Satellite programming for Pollinator Pathmaker installation

Commissioned by

Eden Project Logo

YEAR

2022

TAGS

Consultancy: Events, Social media, Environmental Justice

Young Creatives

Headshot of Sophia Cottle who is standing in front of a rustic background, with her hand in her hair looking confident.
headshot

Sophie Cottle

Carlo Hornilla

headshot

Jade Ayino

In Summer/Autumn 2022 we worked with the Eden Project to create three events and a social media campaign responding to the themes of Alexandra Daisy Ginsberg’s Pollinator Pathmaker living artwork that was commissioned by the Eden Project. 

We commissioned three artists from our community to host events in their local areas to engage Bristol communities and young people around themes around sustainability, rewilding and climate justice in urban spaces.

  1. Move Makers

Sophie Cottle directed a performance with Deepraj Singh at Windmill Hill City Farm where he invited the audience to help him build a garden through movement alone.

Using the idea of mutualism and referencing the colours of Pollinator Pathmaker through props saved from landfill – the performance brought people together, got them in touch with movement and to think about the abstract meaning of words related to cultivating a garden for pollinators and humans alike.

2. Blck erth

Artist Jade Ayino led a clay workshop whilst in discussion with florist and environmental activist Elsie Harp of Divina Botanica at Bridge Farm Community in Eastville, Bristol on 26th November. 

Jade and Elsie shared their thoughts around how pollinators affect their lives and the similarities between how bees interact with how community organising happens. Inspired by the themes of Pollinator Pathmaker and how their own work connects them to the cycles of nature. 

This happened alongside clay making where the audience made clay portraits of each other, thereby connecting with the practical forms of making with earth and connecting with each other. The material used is a form of clay with a lot of grit that looks terracotta when raw, but fires to a dark black and is what Jade makes most of her ceramic work out of.

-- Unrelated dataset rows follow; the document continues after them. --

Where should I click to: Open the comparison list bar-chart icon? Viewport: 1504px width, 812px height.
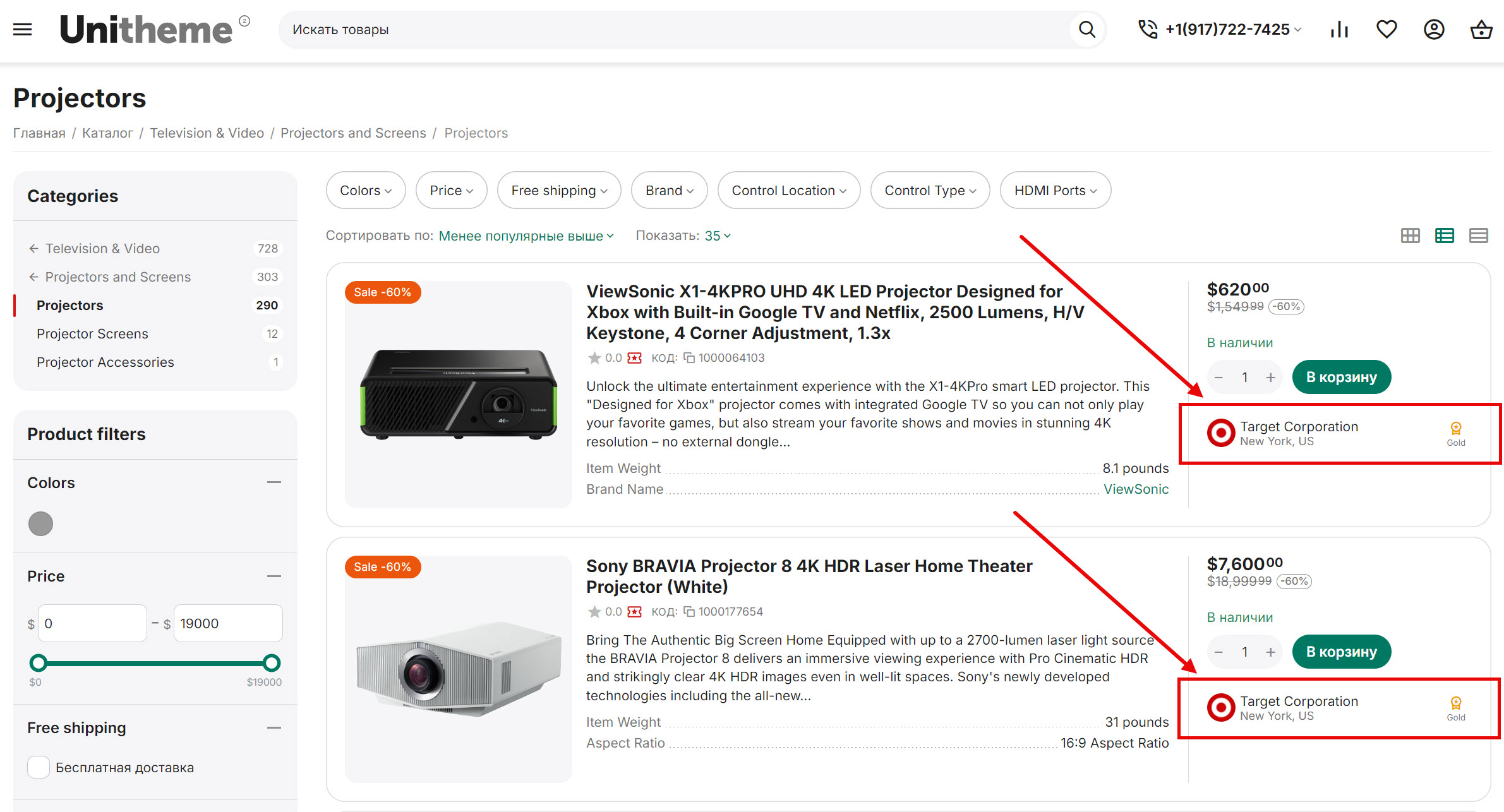1339,30
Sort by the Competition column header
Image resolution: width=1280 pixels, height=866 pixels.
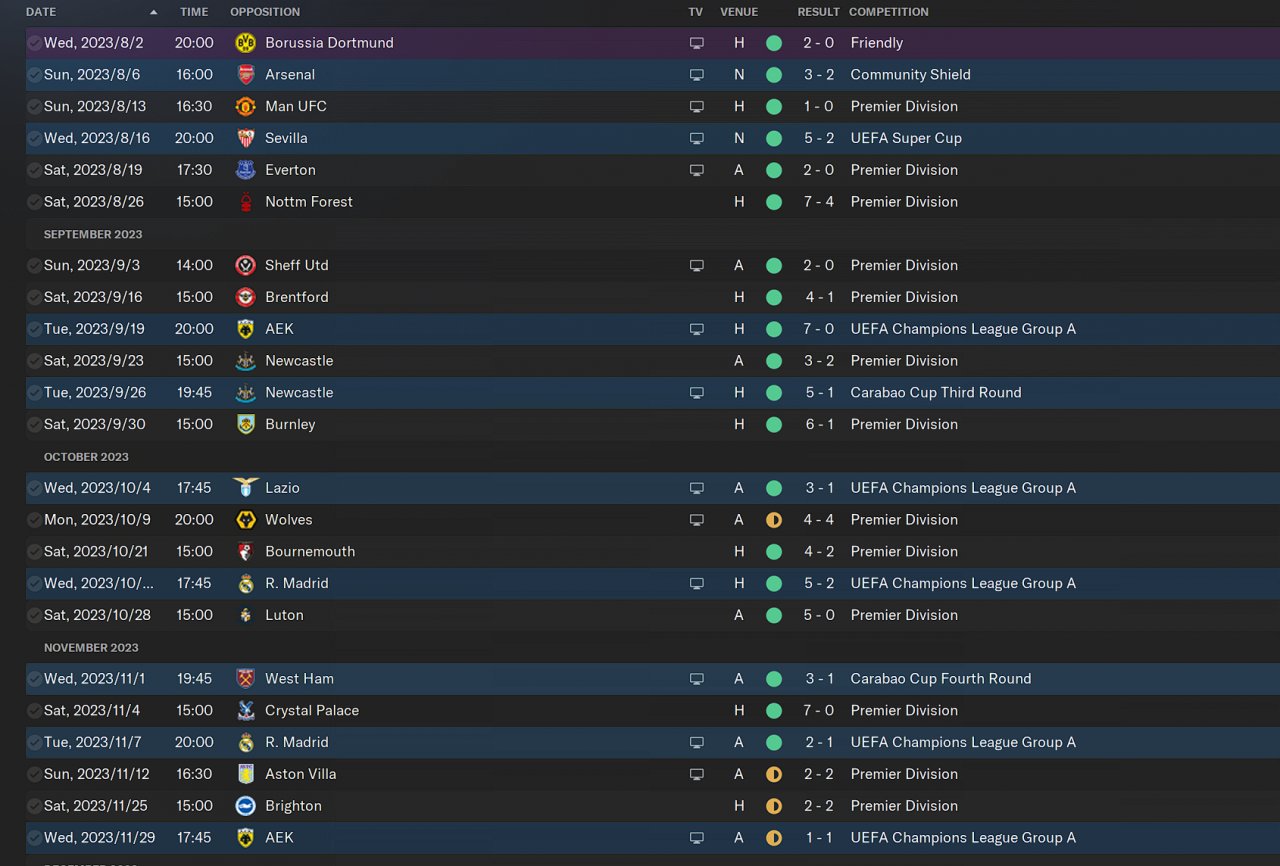click(888, 12)
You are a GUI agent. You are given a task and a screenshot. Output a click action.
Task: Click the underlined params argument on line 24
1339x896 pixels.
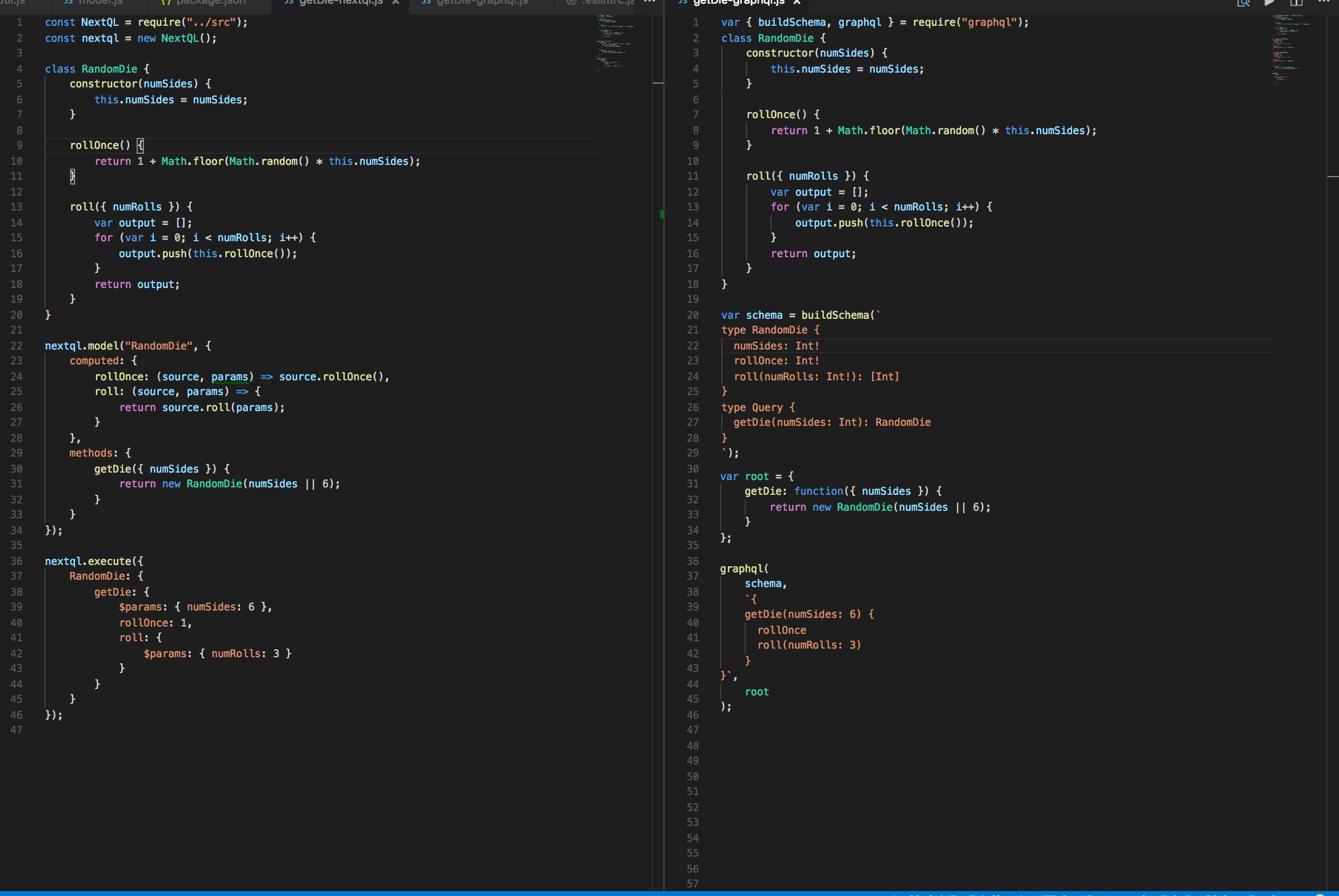click(229, 377)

For the workshop we had 15 people sign up and 11 people attend, allowing for an intimate event in a quirky setting. A couple of the participants were also from the Green and Black Ambassadors programme, linking this into the wider environmental work happening across Bristol.

3. Social media campaign

In the last week of October we posted nine illustrations by Carlo Hornilla to instagram which together made up a larger artwork in the colours of the pollinator.art and the colours which pollinators see. 

Contained in 5 of the illustrations were questions from our community event in July:

  1. What would a world made just for pollinators look like? (This was directly inspired by Pollinator Pathmaker and the results of the pollinator.art algorithm)

  2. How do you feel in natural spaces? (This was prompted by discussions of how nature enables wellbeing )

  3. Who gives permission in green spaces?

  4. Is curated nature better than none?

  5. Nature is great, isn’t it humans who make it weird?

Across the week the posts reached 1,386 accounts.